JONATHAN CHAIT JULY 16, 2010
The New York Times lead news analysis today contrasts President Obama's legislative success with his mediocre poll ratings:
If passage of the financial regulatory overhaul on Thursday proves anything about President Obama, it is this: He knows how to push big bills through a balky Congress.
But Mr. Obama’s legislative success poses a paradox: while he may be winning on Capitol Hill, he is losing with voters at a time of economic distress, and soon may be forced to scale back his ambitions....
Today, with unemployment remaining persistently near double digits despite the scale of the stimulus program and the BP oil spill having raised questions about his administration’s competence, Mr. Obama’s signature legislation is providing ammunition to conservatives who argue that government is the problem, not the solution.
Politico's big news analysis yesterday made a similar point. As this appears to be a new conventional wisdom -- Obama's big policy agenda has driven down his popularity -- it's worth considering a counterfactual: what if Obama didn't have an ambitious domestic agenda? Some downsides spring to mind immediately: he'd be abandoning his campaign platform, he'd be seen as weak and ineffectual, his base would be in full revolt. Would Republicans be less wild-eyed with rage? They were no less apoplectic at Bill Clinton even after Clinton abandoned his ambitious agenda. The conservative mood is like the sound system in Spinal Tap, always set at 10 on a scale of 1 to 10, but occasionally cranked up to 11.
Okay, but what if Obama never promised to reform health care in the first place? Suppose furthermore that he enacted a much smaller stimulus, and let's suppose that conservatives are right that such a plan would have helped the economy as much or more. And suppose that he decided not to pursue financial reform -- or, at least, pursued a plan that gained the assent of Wall Street and, thus, many Republicans. Would he be more popular now?

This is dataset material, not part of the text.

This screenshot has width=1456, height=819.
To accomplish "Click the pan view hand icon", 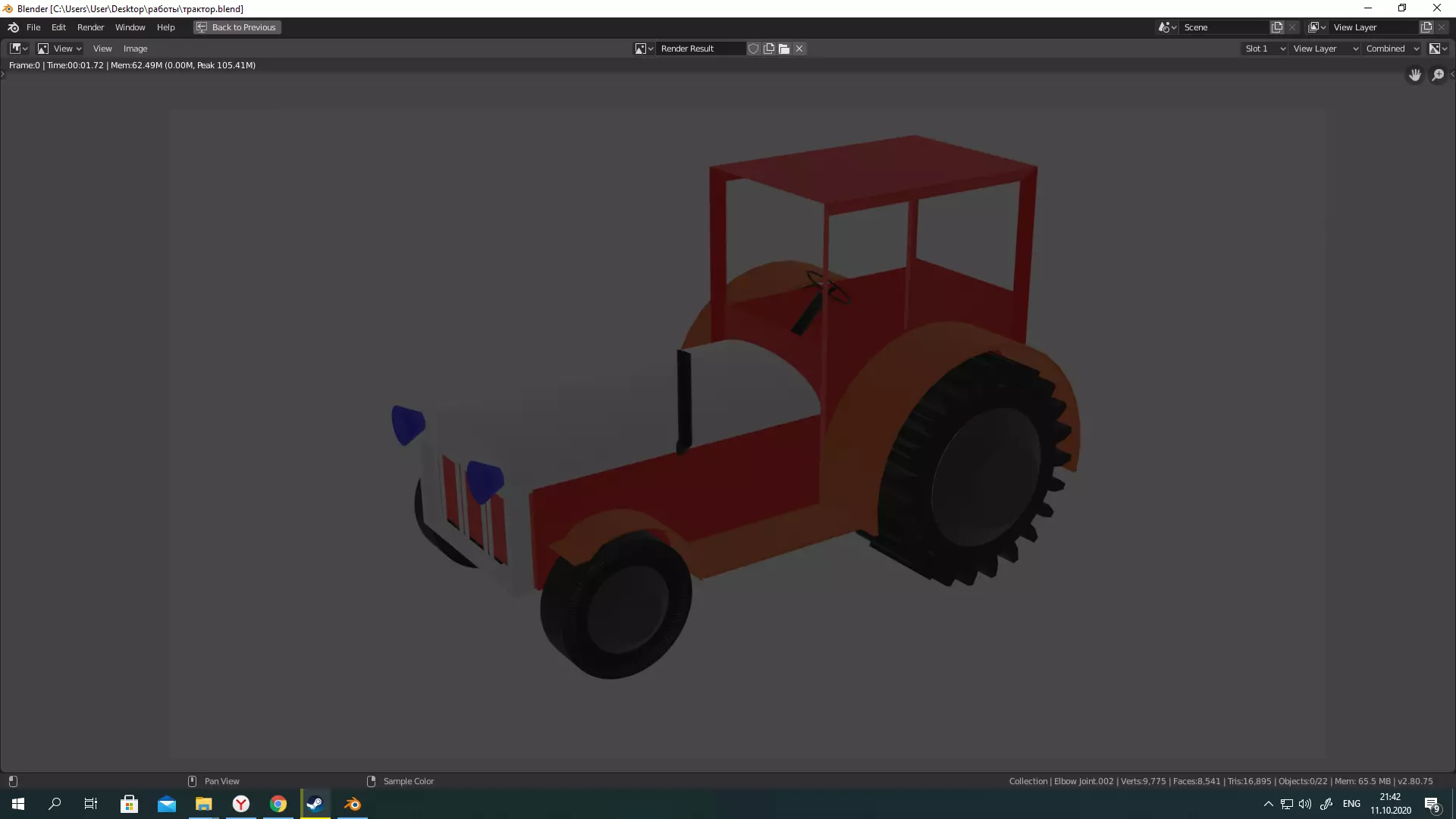I will point(1414,75).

Let me answer this question with another question: Am I the only person who remembers George H.W. Bush? He presided over a recession, albeit a far milder one. And he was lambasted for lacking an agenda. The notion that Bush lacked a domestic agenda was the defining indictment of his presidency. Here's a very typical piece of analysis, also from the New York Times, from April 30, 1992:
Fifty-eight percent of the 1,151 registered voters questioned April 20-23 said the Administration was drifting without clear policies. More than a third said it was moving carefully to develop its plans, a reversal from April 1989, at the start of the Bush Presidency, when 61 percent said the Administration was moving carefully. ...
Acknowledging that Mr. Bush had not yet given Americans a vision of where he would take the country in a second term, Marlin Fitzwater, the President's spokesman, said, "By the time of the convention we want to have laid out an intellectual framework of what's been accomplished, what needs to be reformed and our vision of the future."
Even if Obama had the political space with Democrats to abandon his campaign platform, and even if he could have enacted some non-controversial stimulus without any economic ill effects, voters would still be upset over the economy. The accusation would simply be that he's an impotent bystander to the crisis. It's certainly true that voters disapprove of the stimulus. But that's no reason to assume that Obama had any more politically expedient course of action at hand. Different world leaders have tried all sorts of domestic approaches during the economic crisis, and pretty much all of them have seen their popularity fall.